Reconhece-se amplamente agora que os aumentos sistemáticos da produtividade do trabalho do Brasil e da PTF serão necessários para que crescimento com inclusão social retorne ao nível que prevaleceu na década de 2000. Mas como pode o Brasil alcançar tais melhorias de produtividade?

Uma fonte óbvia de ganhos de produtividade seria a infraestrutura. Além de ser fonte de formação bruta de capital fixo, investimentos nesse setor aliviariam gargalos que se tornaram cada vez mais apertados quando a economia se expandiu:

“Nas últimas duas décadas, o investimento em infraestrutura no Brasil tem se mantido abaixo de sua taxa de depreciação natural. A taxa de investimento em infraestrutura necessária para simplesmente compensar a depreciação foi estimada como algo da ordem de 3% do PIB (…). No Brasil, o investimento total em infraestrutura tem sido inferior a 2,5% do PIB ao ano, pelo menos desde 2000.“(World Bank 2016a, pag.74)

Como ilustrado no relatório do Banco Mundial, efeitos negativos substanciais em termos de desperdício de recursos – tempo de trabalho, má alocação de recursos, perdas de produto etc – derivam do investimento insuficiente em infraestrutura e das más condições de fornecimento de energia e de conectividade, como nas áreas de transporte, logística e tecnologia de informação e comunicação (Gráfico 2). Reduzir o desperdício de recursos por meio de mais e melhores investimentos nessas áreas resultaria não só em ganhos diretos de produtividade, mas também na indução de investimentos privados em outros setores.

Além disso, ganhos de produtividade horizontais poderiam ser alcançados no setor privado, por meio da melhoria do ambiente de negócios no Brasil. O relatório Doing Business, elaborado anualmente pelo Banco Mundial para 190 países, vem indicando ano após ano como uma típica empresa brasileira é obrigada a gastar recursos humanos e materiais em atividades que não geram valor. Isso acontece por causa de dificuldades e de custos associados à abertura de uma firma, ao registro de uma propriedade, à obtenção de crédito, ao pagamento de impostos e ao cumprimento de contratos (World Bank, 2016b).  As consequências negativas para a produtividade são de três tipos: subtraem produtividade nos níveis macroeconômico e empresarial; tolhem a concorrência, uma vez que elevam barreiras à entrada e à contestabilidade dos mercados, especialmente para empresas menores, que não são capazes de diluir os custos de fazer negócios em escalas; e estimulam a informalidade.

#####

Instruções do exercício:
1: Reescreva em tópicos, de forma mais breve, o parágrafo do texto sobre a produtividade no Brasil que começa com “Além disso, ganhos de produtividade horizontais” e preserve seus fatos principais.
2: Prossiga o texto sobre a produtividade no Brasil a partir da última frase apresentada.

#####

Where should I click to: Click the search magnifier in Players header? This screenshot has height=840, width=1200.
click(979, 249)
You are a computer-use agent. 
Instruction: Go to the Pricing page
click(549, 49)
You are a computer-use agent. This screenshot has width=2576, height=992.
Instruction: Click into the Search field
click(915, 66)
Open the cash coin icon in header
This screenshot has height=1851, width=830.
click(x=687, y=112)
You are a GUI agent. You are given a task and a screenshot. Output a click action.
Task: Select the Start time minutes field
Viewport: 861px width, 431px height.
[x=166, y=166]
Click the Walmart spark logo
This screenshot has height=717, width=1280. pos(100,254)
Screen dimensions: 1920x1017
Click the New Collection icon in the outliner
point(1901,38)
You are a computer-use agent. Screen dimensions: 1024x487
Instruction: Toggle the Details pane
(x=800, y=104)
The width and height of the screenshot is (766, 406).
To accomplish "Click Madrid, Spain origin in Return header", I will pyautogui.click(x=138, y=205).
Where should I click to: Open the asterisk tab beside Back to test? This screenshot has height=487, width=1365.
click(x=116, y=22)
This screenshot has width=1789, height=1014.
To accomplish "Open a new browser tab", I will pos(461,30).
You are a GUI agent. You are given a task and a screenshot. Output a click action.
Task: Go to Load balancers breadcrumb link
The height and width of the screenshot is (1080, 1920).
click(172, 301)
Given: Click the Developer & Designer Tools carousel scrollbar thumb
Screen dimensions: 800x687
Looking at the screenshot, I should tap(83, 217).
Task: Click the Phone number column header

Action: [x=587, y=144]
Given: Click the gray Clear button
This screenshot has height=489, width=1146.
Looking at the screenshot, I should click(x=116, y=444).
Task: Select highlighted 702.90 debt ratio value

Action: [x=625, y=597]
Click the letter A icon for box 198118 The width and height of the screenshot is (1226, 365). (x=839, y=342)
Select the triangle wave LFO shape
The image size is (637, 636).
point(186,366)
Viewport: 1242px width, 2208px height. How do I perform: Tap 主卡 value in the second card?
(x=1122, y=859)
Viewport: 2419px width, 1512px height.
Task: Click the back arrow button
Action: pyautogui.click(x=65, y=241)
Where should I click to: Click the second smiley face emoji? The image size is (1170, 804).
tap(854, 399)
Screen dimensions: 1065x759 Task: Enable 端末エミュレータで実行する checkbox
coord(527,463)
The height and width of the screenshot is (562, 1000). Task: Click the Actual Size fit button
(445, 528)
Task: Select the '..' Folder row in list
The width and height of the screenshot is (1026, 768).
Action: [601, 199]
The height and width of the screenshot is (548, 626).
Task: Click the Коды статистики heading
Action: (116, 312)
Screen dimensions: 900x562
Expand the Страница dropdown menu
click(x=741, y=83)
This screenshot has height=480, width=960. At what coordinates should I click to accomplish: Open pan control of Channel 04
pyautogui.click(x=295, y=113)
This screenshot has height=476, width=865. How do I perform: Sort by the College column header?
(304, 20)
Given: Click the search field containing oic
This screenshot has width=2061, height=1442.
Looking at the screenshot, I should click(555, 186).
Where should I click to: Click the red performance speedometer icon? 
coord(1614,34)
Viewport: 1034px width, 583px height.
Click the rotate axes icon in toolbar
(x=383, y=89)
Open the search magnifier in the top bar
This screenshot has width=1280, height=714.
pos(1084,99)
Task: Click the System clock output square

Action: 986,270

#####

Resultados por tarefa:
1:
- A melhoria do ambiente de negócios no Brasil poderia trazer ganhos de produtividade horizontais no setor privado.
- O relatório Doing Business é elaborado anualmente pelo Banco Mundial para 190 países. Ano após ano, ele indica que uma típica empresa brasileira gasta recursos humanos e materiais em atividades que não geram valor.
- Isso decorre de dificuldades e custos para abrir uma firma, registrar uma propriedade, obter crédito, pagar impostos e cumprir contratos.
- Há três consequências negativas para a produtividade:
  - ela diminui nos níveis macroeconômico e empresarial;
  - a concorrência é tolhida, pois sobem as barreiras à entrada e à contestabilidade dos mercados, sobretudo para empresas menores, que não conseguem diluir esses custos em escala;
  - a informalidade é estimulada.

2:
O ambiente de negócios brasileiro é especialmente hostil para investimentos e aprendizagem tecnológica obtidos por meio do comércio exterior (Gráfico 3, lado direito). Os custos de transação e as dificuldades de acesso a tecnologias, equipamentos e componentes do exterior limitam a renovação tecnológica local, os aumentos de produtividade e a competitividade. Investimentos em infraestrutura logística iriam ajudar. Mas uma avaliação dos custos da estrutura complexa de barreiras tarifárias e não-tarifárias embutidas no protecionismo comercial – como os requisitos de conteúdo local – também se faria necessária. O Brasil se tornou uma economia excepcionalmente fechada, quando olhada a partir do grau de penetração de comércio, e o custo de oportunidade de não abri-la aumentou dramaticamente no passado recente (Canuto, Fleischhaker, and Schellekens, 2015)(Canuto, 2015b). Não por acaso, o investimento direto estrangeiro é destinado principalmente ao acesso ao grande mercado interno do Brasil, sem maior prioridade à busca de eficiência na produção (World Bank, 2016a, pags. 89-92).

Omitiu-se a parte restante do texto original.